12. yüzyılın meşhur sûfî âlimi İmam Gazâlî rahmetullahi aleyh “Kimyâ-yı Saâdet” adlı meşhur eserinde küçük günahların büyük günaha dönüşmesinin sebeplerini şöyle sıralar:
Günah ne kadar küçük olursa, kişi devamlı ve ısrarlı olmadığı sürece telafisi de o kadar kolay olur. Küçük günahların affedilme ümidi daha çoktur. Fakat bazı sebeplerle küçük günah büyük günaha döner. Bu sebepler altı tanedir:
Birincisi: Günahta ısrarcı olmaktır. Mesela devamlı gıybet etmek, ipek elbise giymek, çalgı aletleri dinlemek gibi. Devam edilen ibadetlerin kalbi nurlandırmada büyük tesiri olduğu gibi, sürekli işlenen günahlar da kalbi karartma hususunda oldukça etkilidir. Bunun için Resûlullah sallallahu aleyhi vesellem, “Amellerin en hayırlısı, az da olsa devamlı olanıdır.” buyurmuştur. Bu, yağmur damlalarının taş üzerine düşerek onu delmesi gibidir. Eğer o damlalar birikip bir defada dökülse o kadar tesiri olmaz.
İkincisi: Günahı küçük görmektir. Günah küçük görülürse büyük günaha döner, büyük görülürse de azalır. Çünkü günahı büyük görmek imandan ve korkudan ileri gelir. Kişi böylece kalbini kararmaktan muhafaza eder ve günahlar ona fazla etki edemez. Hafife almak ise gafletten ve günahı ahlâk haline getirmekten doğar; günahın kalbin durumu ile ilgisi olduğuna delil olur.

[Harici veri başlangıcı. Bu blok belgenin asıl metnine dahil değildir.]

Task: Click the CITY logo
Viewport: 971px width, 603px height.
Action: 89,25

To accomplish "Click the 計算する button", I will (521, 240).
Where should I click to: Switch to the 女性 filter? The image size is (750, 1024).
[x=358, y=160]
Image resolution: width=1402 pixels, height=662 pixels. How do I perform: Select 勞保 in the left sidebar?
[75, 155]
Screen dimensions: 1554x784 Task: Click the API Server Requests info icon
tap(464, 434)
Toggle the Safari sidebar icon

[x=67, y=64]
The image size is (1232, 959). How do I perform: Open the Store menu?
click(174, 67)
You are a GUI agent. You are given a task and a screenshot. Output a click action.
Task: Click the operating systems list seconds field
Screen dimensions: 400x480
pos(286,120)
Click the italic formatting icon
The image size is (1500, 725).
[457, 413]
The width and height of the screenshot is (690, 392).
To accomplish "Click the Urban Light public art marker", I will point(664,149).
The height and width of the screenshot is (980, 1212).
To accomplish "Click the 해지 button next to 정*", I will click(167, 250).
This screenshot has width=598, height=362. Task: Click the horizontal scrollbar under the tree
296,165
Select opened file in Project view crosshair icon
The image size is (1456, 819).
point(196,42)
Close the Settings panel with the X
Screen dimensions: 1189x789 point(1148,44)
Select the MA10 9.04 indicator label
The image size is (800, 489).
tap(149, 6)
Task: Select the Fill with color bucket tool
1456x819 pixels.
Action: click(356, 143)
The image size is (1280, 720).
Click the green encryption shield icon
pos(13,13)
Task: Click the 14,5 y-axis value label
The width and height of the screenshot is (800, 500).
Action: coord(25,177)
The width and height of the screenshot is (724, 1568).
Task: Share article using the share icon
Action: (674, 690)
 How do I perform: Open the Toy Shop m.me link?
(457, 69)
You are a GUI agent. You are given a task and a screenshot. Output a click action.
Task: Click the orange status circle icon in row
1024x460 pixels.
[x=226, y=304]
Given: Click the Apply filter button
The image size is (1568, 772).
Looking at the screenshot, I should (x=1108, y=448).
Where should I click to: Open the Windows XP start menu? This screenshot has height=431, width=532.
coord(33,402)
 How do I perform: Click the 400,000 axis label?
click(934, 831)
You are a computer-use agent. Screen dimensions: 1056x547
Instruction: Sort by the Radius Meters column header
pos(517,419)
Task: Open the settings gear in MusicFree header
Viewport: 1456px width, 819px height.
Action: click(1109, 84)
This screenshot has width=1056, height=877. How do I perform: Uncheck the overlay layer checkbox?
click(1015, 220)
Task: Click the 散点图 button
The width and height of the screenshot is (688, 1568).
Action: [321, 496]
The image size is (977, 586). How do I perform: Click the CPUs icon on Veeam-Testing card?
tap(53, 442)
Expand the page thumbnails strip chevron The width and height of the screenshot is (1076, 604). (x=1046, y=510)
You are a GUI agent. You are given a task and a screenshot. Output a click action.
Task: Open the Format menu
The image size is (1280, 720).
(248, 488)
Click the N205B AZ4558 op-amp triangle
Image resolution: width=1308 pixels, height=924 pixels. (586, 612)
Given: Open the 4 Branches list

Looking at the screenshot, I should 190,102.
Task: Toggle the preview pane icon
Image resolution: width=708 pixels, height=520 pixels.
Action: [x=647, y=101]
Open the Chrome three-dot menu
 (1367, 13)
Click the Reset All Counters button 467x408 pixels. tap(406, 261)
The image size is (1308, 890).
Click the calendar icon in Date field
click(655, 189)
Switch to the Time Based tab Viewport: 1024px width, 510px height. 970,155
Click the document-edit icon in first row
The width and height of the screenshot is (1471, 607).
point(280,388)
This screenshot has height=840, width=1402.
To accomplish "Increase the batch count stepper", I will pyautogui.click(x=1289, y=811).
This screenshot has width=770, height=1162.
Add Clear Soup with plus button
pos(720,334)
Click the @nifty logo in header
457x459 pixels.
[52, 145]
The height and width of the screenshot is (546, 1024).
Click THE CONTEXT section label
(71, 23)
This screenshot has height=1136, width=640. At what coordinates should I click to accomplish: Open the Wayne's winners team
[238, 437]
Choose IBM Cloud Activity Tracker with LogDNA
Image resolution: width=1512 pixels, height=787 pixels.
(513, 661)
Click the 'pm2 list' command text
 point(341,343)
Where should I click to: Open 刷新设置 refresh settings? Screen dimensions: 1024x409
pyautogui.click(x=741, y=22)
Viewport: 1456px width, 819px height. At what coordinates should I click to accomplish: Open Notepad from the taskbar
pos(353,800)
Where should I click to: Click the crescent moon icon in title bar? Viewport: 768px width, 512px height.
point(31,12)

Üçüncüsü: Günahla mutlu olmaktır. Bu, bir kimsenin günahı kazanç ve ferahlık bilmesi, onunla övünmesidir. Öyle ki kendini överek; “Filancayı kandırdım, malını aldım. Şuna hakaret ettim, sövdüm. Onu utandırdım, tartışmada onu rezil ettim!” gibi sözler sarf eder. Kişinin helâki sebebiyle mutlu olması ve övünmesi kalbinin karardığının delilidir. O yaptıklarıyla da helâk olacağına işarettir.
Dördüncüsü: Günahı Allah Teâlâ’nın örtmesini, merhametle muamele etmesini ve hemen cezalandırmayıp mühlet vermesini basite almaktır. Kişi günahlarının başkaları tarafından bilinmemesini kendisi için bir yardım zanneder. Bunun imtihan ve yavaş yavaş helâke sürüklemek anlamına gelebileceğinden korkmaz.
Beşincisi: Gizlice yapılan günahı açık etmektir. Bu, bir kimsenin Cenâb-ı Hak tarafından örtülen günahını kendisinin ortaya dökmesidir. Böyle biri başka insanların da o günaha düşmesine sebebiyet verebilir; onu teşvik ederek vebalini üzerine alır. Eğer kişi açıktan bir kimseyi günaha özendiriyorsa, başkalarına o günahı öğretiyor, günah işlemesi için hazırlıyorsa bunun sorumluluğu çok büyüktür.
Altıncısı: Günah işleyen kimsenin kendisine uyulan bir âlim ve rehber olmasıdır. Böyle birinin günah işlemesi başkalarını cesaretlendirir “yapılmayacak bir şey olsaydı o yapmazdı” dedirtir. Mesela bir âlimin ipek elbise giymesi, sultanın yanına gidip onun malını kabul etmesi gibi. Böyle birinin karşısındakine hakaret etmesi, arkadaşları arasında bir şeyi başa kakması, malının çokluğu ile övünmesi gibi halleri bütün talebeleri ve takipçileri için örnek teşkil eder. Böylece onlar da hocaları gibi olurlar. Hocalar rehberlik ve öncülük ederek başkalarını kendilerine uydururlar. Bunların her birinin yüzünden bir toplum mahvolur. Çünkü bunların her birine bir şehir, bir kasaba halkı inanır. Şüphesiz hepsinin vebali sebep olan kimsenin defterine yazılır.